DATA FOR REVIEW =
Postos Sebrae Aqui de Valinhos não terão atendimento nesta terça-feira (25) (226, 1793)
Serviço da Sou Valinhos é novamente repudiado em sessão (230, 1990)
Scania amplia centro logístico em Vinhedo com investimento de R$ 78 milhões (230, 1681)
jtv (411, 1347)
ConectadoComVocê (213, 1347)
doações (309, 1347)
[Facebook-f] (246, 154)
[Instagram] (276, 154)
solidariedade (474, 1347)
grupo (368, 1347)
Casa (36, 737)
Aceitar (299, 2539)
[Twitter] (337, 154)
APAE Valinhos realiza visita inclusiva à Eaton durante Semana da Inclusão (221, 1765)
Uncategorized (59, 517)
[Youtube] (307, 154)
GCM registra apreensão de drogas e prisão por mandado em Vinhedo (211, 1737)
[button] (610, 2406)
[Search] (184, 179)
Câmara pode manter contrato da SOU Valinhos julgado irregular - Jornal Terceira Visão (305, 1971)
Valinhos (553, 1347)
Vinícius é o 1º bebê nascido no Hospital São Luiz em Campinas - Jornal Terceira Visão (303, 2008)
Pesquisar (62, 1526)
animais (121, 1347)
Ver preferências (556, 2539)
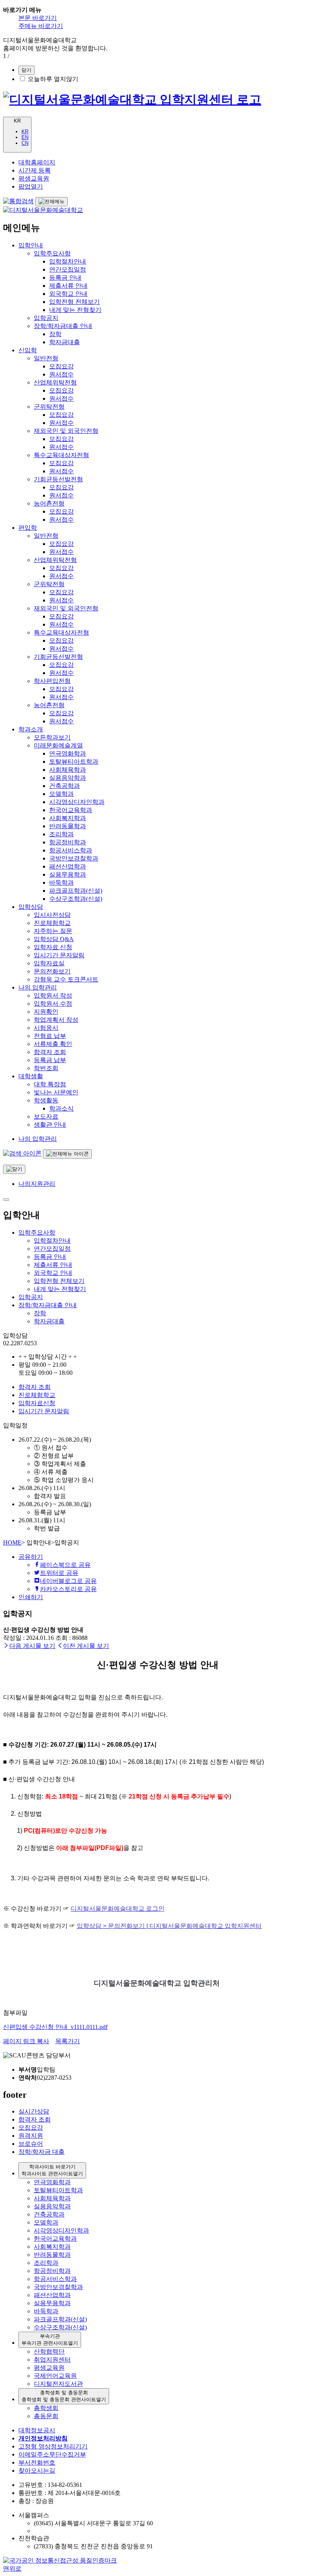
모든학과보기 (52, 737)
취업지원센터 (52, 2359)
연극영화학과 (67, 753)
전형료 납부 (50, 1036)
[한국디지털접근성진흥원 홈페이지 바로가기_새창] (60, 2560)
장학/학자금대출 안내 (63, 326)
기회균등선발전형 (58, 479)
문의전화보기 (52, 971)
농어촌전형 (49, 503)
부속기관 (50, 2339)
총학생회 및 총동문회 (64, 2396)
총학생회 (46, 2408)
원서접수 (61, 374)
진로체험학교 (52, 923)
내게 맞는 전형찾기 (75, 310)
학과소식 (61, 1108)
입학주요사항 (52, 253)
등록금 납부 (50, 1060)
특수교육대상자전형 (61, 455)
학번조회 (46, 1068)
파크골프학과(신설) (75, 890)
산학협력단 (49, 2351)
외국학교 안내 (68, 293)
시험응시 (46, 1027)
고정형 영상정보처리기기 (53, 2446)
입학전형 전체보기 (74, 301)
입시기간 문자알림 (59, 955)
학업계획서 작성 (56, 1019)
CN (25, 143)
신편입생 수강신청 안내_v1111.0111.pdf (55, 2027)
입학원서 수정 (53, 1003)
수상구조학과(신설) (75, 898)
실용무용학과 (67, 874)
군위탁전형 (49, 406)
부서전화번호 (36, 2462)
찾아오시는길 (36, 2470)
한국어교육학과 (70, 810)
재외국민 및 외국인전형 (66, 431)
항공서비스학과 (70, 850)
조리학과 (61, 834)
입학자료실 (49, 963)
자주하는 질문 (53, 931)
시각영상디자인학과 (76, 802)
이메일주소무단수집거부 (52, 2454)
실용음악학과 (67, 777)
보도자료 (46, 1116)
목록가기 (67, 2041)
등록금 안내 (65, 277)
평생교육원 (49, 2367)
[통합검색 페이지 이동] (22, 1153)
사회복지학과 (67, 818)
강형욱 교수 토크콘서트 (66, 979)
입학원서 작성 (53, 995)
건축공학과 (64, 785)
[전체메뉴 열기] (51, 201)
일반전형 (46, 358)
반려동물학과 (67, 826)
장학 (55, 334)
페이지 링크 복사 (26, 2041)
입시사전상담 (52, 915)
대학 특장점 (50, 1084)
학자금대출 (64, 342)
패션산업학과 (67, 866)
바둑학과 (61, 882)
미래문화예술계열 (58, 745)
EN (25, 137)
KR (25, 131)
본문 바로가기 (37, 18)
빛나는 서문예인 (56, 1092)
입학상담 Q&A (54, 939)
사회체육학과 (67, 769)
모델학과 (61, 794)
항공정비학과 (67, 842)
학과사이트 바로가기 (52, 2170)
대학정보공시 (36, 2430)
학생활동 (46, 1100)
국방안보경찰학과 (73, 858)
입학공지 (46, 318)
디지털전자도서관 (58, 2383)
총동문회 (46, 2416)
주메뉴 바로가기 (40, 26)
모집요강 (61, 366)
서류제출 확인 (53, 1044)
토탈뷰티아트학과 (73, 761)
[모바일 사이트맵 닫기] (6, 1199)
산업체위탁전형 (55, 382)
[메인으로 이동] (132, 99)
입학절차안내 (67, 261)
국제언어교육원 (55, 2375)
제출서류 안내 (68, 285)
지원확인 (46, 1011)
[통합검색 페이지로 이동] (18, 201)
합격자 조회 (50, 1052)
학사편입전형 (52, 681)
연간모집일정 (67, 269)
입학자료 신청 (53, 947)
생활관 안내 (50, 1124)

TASK TO CARRY OUT = Restate verbatim the first line above and all lines after it through the line containing "[Twitter] (337, 154)"; omit the rest.

TASK SOLUTION =
Postos Sebrae Aqui de Valinhos não terão atendimento nesta terça-feira (25) (226, 1793)
Serviço da Sou Valinhos é novamente repudiado em sessão (230, 1990)
Scania amplia centro logístico em Vinhedo com investimento de R$ 78 milhões (230, 1681)
jtv (411, 1347)
ConectadoComVocê (213, 1347)
doações (309, 1347)
[Facebook-f] (246, 154)
[Instagram] (276, 154)
solidariedade (474, 1347)
grupo (368, 1347)
Casa (36, 737)
Aceitar (299, 2539)
[Twitter] (337, 154)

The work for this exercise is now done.